(Data items)

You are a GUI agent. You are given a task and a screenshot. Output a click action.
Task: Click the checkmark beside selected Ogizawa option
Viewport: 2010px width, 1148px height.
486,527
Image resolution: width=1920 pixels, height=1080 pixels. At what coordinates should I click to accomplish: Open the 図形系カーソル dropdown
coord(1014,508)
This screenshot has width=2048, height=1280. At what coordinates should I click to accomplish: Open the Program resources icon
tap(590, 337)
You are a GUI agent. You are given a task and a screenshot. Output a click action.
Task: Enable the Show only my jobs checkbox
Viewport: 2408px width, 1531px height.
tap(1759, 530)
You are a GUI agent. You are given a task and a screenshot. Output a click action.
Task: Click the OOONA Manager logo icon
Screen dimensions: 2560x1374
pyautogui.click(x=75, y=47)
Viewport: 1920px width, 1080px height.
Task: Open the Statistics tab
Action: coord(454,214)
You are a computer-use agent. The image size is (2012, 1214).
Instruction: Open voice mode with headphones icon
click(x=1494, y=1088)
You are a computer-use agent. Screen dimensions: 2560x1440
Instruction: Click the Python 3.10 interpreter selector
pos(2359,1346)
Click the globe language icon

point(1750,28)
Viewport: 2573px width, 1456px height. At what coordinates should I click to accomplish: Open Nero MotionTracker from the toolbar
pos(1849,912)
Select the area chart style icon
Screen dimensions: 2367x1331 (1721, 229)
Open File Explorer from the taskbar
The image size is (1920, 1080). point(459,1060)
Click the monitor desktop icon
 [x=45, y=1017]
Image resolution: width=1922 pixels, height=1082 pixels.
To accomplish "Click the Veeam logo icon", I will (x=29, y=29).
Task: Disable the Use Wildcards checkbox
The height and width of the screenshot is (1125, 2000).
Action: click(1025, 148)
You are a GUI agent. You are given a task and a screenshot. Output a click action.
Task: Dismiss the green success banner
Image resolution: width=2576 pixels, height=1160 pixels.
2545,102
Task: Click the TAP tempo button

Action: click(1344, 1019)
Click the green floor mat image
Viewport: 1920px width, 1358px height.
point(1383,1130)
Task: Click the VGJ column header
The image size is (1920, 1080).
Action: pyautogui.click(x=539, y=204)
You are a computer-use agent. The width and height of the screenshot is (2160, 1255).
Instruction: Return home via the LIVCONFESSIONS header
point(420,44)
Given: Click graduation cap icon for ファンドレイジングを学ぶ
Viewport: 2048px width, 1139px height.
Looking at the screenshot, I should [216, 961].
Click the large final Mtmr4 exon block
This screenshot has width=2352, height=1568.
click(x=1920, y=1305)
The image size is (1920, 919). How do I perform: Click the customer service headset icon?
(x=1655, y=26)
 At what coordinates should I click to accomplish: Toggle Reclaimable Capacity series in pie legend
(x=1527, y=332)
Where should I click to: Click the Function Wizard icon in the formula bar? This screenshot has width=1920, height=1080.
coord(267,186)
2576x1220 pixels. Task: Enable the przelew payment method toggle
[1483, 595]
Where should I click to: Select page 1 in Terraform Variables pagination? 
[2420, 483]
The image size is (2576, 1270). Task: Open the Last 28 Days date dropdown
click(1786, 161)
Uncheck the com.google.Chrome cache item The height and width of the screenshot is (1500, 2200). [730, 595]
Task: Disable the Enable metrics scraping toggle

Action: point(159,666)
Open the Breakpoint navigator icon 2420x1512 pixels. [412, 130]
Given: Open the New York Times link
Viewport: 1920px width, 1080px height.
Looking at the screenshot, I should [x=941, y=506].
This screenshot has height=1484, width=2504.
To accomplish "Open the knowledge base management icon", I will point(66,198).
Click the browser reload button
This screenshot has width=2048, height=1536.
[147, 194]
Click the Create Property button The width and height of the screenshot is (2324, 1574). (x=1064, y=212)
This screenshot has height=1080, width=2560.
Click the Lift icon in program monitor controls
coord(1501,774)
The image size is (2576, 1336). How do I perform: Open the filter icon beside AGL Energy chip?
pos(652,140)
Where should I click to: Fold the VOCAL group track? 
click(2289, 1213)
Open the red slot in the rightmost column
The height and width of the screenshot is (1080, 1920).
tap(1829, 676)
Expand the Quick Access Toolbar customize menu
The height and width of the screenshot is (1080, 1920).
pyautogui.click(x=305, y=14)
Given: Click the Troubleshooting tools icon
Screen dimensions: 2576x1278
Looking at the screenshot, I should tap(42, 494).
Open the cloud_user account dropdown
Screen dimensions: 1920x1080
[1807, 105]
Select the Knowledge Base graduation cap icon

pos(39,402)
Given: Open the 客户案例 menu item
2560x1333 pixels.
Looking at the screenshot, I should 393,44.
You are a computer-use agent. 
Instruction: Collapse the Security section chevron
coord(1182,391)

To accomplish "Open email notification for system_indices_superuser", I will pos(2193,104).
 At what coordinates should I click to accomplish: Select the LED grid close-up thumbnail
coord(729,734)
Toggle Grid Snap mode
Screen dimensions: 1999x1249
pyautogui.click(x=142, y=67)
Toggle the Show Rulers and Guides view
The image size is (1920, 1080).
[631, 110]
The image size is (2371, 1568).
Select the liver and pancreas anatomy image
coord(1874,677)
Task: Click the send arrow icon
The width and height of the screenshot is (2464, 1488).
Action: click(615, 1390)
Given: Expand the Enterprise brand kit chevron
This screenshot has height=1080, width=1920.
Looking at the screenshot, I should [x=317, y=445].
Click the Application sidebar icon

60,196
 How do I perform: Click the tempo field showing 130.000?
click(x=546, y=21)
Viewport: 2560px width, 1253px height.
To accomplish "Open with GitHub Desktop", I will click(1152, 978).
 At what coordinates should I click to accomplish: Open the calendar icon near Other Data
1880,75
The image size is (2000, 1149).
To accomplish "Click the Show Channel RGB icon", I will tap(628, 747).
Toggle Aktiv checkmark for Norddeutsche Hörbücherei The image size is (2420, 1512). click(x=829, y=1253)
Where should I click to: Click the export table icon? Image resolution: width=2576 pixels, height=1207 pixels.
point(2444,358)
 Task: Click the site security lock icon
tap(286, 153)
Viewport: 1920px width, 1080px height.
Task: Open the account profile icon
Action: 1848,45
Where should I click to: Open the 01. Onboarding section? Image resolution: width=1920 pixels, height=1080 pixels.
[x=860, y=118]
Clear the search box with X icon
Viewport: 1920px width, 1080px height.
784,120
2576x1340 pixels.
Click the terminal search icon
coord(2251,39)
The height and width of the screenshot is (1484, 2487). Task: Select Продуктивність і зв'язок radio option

● Exercise aim
Retype exactly, please, only the lines of the entries that run from the one containing "The width and height of the screenshot is (2464, 1488)." to the last.

● Exercise response
The width and height of the screenshot is (2464, 1488).
Action: click(615, 1390)
Given: Expand the Enterprise brand kit chevron
This screenshot has height=1080, width=1920.
Looking at the screenshot, I should [x=317, y=445].
Click the Application sidebar icon

60,196
 How do I perform: Click the tempo field showing 130.000?
click(x=546, y=21)
Viewport: 2560px width, 1253px height.
To accomplish "Open with GitHub Desktop", I will click(1152, 978).
 At what coordinates should I click to accomplish: Open the calendar icon near Other Data
1880,75
The image size is (2000, 1149).
To accomplish "Click the Show Channel RGB icon", I will tap(628, 747).
Toggle Aktiv checkmark for Norddeutsche Hörbücherei The image size is (2420, 1512). click(x=829, y=1253)
Where should I click to: Click the export table icon? Image resolution: width=2576 pixels, height=1207 pixels.
point(2444,358)
 Task: Click the site security lock icon
tap(286, 153)
Viewport: 1920px width, 1080px height.
Task: Open the account profile icon
Action: 1848,45
Where should I click to: Open the 01. Onboarding section? Image resolution: width=1920 pixels, height=1080 pixels.
[x=860, y=118]
Clear the search box with X icon
Viewport: 1920px width, 1080px height.
784,120
2576x1340 pixels.
Click the terminal search icon
coord(2251,39)
The height and width of the screenshot is (1484, 2487). Task: Select Продуктивність і зв'язок radio option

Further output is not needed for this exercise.